======== Task inputs

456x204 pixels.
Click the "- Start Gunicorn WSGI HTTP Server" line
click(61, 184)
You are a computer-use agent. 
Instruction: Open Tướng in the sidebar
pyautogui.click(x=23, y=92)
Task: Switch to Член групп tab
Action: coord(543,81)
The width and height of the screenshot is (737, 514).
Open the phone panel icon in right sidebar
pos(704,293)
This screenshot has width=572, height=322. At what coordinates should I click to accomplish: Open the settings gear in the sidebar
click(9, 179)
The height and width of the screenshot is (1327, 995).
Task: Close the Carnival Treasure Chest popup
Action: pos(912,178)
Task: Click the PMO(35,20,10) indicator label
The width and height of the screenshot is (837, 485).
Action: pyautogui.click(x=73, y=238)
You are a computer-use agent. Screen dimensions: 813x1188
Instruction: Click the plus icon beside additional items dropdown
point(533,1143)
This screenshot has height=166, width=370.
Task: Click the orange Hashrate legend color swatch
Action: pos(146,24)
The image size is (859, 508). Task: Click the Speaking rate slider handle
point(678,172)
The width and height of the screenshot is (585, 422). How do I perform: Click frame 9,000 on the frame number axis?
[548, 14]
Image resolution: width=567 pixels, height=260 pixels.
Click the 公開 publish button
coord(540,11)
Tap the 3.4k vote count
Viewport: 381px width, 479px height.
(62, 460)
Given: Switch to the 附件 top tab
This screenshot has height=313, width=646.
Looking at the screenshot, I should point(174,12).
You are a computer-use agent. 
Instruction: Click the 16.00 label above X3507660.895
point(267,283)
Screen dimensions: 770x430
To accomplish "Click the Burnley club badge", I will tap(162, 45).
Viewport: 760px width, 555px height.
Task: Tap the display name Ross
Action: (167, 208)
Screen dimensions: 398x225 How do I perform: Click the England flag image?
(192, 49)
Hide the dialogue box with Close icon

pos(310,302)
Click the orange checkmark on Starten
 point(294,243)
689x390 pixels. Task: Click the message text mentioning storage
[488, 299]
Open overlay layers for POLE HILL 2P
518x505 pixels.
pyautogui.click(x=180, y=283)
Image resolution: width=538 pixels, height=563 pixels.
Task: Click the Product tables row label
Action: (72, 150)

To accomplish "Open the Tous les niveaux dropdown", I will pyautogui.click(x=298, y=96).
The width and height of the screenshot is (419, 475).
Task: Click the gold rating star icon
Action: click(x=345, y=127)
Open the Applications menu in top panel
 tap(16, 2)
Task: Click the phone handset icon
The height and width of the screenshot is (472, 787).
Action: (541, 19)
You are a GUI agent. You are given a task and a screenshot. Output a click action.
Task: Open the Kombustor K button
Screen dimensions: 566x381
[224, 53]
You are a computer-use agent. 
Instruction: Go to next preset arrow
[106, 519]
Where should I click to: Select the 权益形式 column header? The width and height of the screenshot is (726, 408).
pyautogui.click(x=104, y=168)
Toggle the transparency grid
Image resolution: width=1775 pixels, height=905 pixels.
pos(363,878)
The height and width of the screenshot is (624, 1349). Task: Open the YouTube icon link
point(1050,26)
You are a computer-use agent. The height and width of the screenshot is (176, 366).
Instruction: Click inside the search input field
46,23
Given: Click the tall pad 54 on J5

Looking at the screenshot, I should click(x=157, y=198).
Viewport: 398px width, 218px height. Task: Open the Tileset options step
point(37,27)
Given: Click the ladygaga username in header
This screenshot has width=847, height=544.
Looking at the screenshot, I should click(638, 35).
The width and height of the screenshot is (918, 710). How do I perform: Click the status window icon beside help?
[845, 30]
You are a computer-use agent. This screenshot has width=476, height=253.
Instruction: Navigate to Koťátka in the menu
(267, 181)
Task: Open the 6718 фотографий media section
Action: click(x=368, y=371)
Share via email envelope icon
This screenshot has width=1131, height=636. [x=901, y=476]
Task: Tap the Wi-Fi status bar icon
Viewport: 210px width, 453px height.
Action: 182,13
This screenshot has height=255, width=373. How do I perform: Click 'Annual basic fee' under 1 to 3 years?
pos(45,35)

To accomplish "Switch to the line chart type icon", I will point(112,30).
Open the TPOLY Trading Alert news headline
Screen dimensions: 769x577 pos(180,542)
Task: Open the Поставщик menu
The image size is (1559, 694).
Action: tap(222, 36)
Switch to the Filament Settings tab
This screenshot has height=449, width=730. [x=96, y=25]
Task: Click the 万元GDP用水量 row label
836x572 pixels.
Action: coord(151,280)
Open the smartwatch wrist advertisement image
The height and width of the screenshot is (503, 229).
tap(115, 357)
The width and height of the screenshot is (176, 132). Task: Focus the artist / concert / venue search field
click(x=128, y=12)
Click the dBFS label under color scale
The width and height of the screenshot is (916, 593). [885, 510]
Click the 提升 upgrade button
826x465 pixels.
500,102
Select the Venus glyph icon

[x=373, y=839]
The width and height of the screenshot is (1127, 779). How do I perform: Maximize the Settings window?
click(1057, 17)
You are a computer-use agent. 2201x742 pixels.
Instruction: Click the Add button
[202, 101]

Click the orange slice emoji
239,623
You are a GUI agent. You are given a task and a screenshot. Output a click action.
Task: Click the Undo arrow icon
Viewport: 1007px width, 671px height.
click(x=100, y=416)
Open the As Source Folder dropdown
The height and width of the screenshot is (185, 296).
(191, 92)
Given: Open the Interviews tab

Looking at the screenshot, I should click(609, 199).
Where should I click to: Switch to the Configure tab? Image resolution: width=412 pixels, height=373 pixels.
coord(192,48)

================

• What needs to be done: Please transcribe the listing in full. Keep each line exact.

• Reply to the exercise:
456x204 pixels.
Click the "- Start Gunicorn WSGI HTTP Server" line
click(61, 184)
You are a computer-use agent. 
Instruction: Open Tướng in the sidebar
pyautogui.click(x=23, y=92)
Task: Switch to Член групп tab
Action: coord(543,81)
The width and height of the screenshot is (737, 514).
Open the phone panel icon in right sidebar
pos(704,293)
This screenshot has width=572, height=322. At what coordinates should I click to accomplish: Open the settings gear in the sidebar
click(9, 179)
The height and width of the screenshot is (1327, 995).
Task: Close the Carnival Treasure Chest popup
Action: pos(912,178)
Task: Click the PMO(35,20,10) indicator label
The width and height of the screenshot is (837, 485).
Action: pyautogui.click(x=73, y=238)
You are a computer-use agent. Screen dimensions: 813x1188
Instruction: Click the plus icon beside additional items dropdown
point(533,1143)
This screenshot has height=166, width=370.
Task: Click the orange Hashrate legend color swatch
Action: pos(146,24)
The image size is (859, 508). Task: Click the Speaking rate slider handle
point(678,172)
The width and height of the screenshot is (585, 422). How do I perform: Click frame 9,000 on the frame number axis?
[548, 14]
Image resolution: width=567 pixels, height=260 pixels.
Click the 公開 publish button
coord(540,11)
Tap the 3.4k vote count
Viewport: 381px width, 479px height.
(62, 460)
Given: Switch to the 附件 top tab
This screenshot has height=313, width=646.
Looking at the screenshot, I should point(174,12).
You are a computer-use agent. 
Instruction: Click the 16.00 label above X3507660.895
point(267,283)
Screen dimensions: 770x430
To accomplish "Click the Burnley club badge", I will tap(162, 45).
Viewport: 760px width, 555px height.
Task: Tap the display name Ross
Action: (167, 208)
Screen dimensions: 398x225 How do I perform: Click the England flag image?
(192, 49)
Hide the dialogue box with Close icon

pos(310,302)
Click the orange checkmark on Starten
 point(294,243)
689x390 pixels. Task: Click the message text mentioning storage
[488, 299]
Open overlay layers for POLE HILL 2P
518x505 pixels.
pyautogui.click(x=180, y=283)
Image resolution: width=538 pixels, height=563 pixels.
Task: Click the Product tables row label
Action: (72, 150)

To accomplish "Open the Tous les niveaux dropdown", I will pyautogui.click(x=298, y=96).
The width and height of the screenshot is (419, 475).
Task: Click the gold rating star icon
Action: click(x=345, y=127)
Open the Applications menu in top panel
 tap(16, 2)
Task: Click the phone handset icon
The height and width of the screenshot is (472, 787).
Action: (541, 19)
You are a GUI agent. You are given a task and a screenshot. Output a click action.
Task: Open the Kombustor K button
Screen dimensions: 566x381
[224, 53]
You are a computer-use agent. 
Instruction: Go to next preset arrow
[106, 519]
Where should I click to: Select the 权益形式 column header? The width and height of the screenshot is (726, 408).
pyautogui.click(x=104, y=168)
Toggle the transparency grid
Image resolution: width=1775 pixels, height=905 pixels.
pos(363,878)
The height and width of the screenshot is (624, 1349). Task: Open the YouTube icon link
point(1050,26)
You are a computer-use agent. The height and width of the screenshot is (176, 366).
Instruction: Click inside the search input field
46,23
Given: Click the tall pad 54 on J5

Looking at the screenshot, I should click(x=157, y=198).
Viewport: 398px width, 218px height. Task: Open the Tileset options step
point(37,27)
Given: Click the ladygaga username in header
This screenshot has width=847, height=544.
Looking at the screenshot, I should click(638, 35).
The width and height of the screenshot is (918, 710). How do I perform: Click the status window icon beside help?
[845, 30]
You are a computer-use agent. This screenshot has width=476, height=253.
Instruction: Navigate to Koťátka in the menu
(267, 181)
Task: Open the 6718 фотографий media section
Action: click(x=368, y=371)
Share via email envelope icon
This screenshot has width=1131, height=636. [x=901, y=476]
Task: Tap the Wi-Fi status bar icon
Viewport: 210px width, 453px height.
Action: 182,13
This screenshot has height=255, width=373. How do I perform: Click 'Annual basic fee' under 1 to 3 years?
pos(45,35)

To accomplish "Switch to the line chart type icon", I will point(112,30).
Open the TPOLY Trading Alert news headline
Screen dimensions: 769x577 pos(180,542)
Task: Open the Поставщик menu
The image size is (1559, 694).
Action: tap(222, 36)
Switch to the Filament Settings tab
This screenshot has height=449, width=730. [x=96, y=25]
Task: Click the 万元GDP用水量 row label
836x572 pixels.
Action: coord(151,280)
Open the smartwatch wrist advertisement image
The height and width of the screenshot is (503, 229).
tap(115, 357)
The width and height of the screenshot is (176, 132). Task: Focus the artist / concert / venue search field
click(x=128, y=12)
Click the dBFS label under color scale
The width and height of the screenshot is (916, 593). [885, 510]
Click the 提升 upgrade button
826x465 pixels.
500,102
Select the Venus glyph icon

[x=373, y=839]
The width and height of the screenshot is (1127, 779). How do I perform: Maximize the Settings window?
click(1057, 17)
You are a computer-use agent. 2201x742 pixels.
Instruction: Click the Add button
[202, 101]

Click the orange slice emoji
239,623
You are a GUI agent. You are given a task and a screenshot. Output a click action.
Task: Click the Undo arrow icon
Viewport: 1007px width, 671px height.
click(x=100, y=416)
Open the As Source Folder dropdown
The height and width of the screenshot is (185, 296).
(191, 92)
Given: Open the Interviews tab

Looking at the screenshot, I should click(609, 199).
Where should I click to: Switch to the Configure tab? Image resolution: width=412 pixels, height=373 pixels.
coord(192,48)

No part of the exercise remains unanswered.